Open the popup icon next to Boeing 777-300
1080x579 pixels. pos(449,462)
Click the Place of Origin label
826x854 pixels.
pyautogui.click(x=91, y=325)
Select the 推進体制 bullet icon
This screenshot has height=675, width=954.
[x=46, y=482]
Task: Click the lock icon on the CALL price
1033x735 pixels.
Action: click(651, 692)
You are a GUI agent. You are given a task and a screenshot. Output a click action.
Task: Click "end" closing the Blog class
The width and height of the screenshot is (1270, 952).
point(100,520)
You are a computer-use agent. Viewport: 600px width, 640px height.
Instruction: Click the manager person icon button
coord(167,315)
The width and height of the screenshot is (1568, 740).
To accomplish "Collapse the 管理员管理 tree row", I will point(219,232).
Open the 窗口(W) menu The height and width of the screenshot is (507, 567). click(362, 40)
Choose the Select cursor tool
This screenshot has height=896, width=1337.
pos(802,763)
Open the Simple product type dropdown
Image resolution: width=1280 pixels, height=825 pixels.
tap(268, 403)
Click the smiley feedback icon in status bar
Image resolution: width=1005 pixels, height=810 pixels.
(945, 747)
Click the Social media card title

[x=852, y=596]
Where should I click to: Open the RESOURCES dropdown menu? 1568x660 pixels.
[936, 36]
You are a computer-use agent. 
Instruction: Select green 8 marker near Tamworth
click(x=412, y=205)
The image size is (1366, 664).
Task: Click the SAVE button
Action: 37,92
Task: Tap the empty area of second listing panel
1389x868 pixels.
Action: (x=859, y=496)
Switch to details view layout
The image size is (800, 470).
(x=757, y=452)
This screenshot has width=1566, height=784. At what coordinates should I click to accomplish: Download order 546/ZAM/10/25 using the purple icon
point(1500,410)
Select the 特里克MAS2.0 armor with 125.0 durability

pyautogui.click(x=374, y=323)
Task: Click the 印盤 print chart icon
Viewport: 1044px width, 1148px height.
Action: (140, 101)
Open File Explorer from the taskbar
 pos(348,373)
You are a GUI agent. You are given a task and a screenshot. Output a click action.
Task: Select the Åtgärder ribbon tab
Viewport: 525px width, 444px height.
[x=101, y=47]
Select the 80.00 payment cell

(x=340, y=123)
________
▸ **What is needed**
Only the lines from the one containing "Task: Select the Åtgärder ribbon tab" to the end of the records should be repeated, exactly as they appear.

▸ **Problem solution**
Task: Select the Åtgärder ribbon tab
Viewport: 525px width, 444px height.
[x=101, y=47]
Select the 80.00 payment cell

(x=340, y=123)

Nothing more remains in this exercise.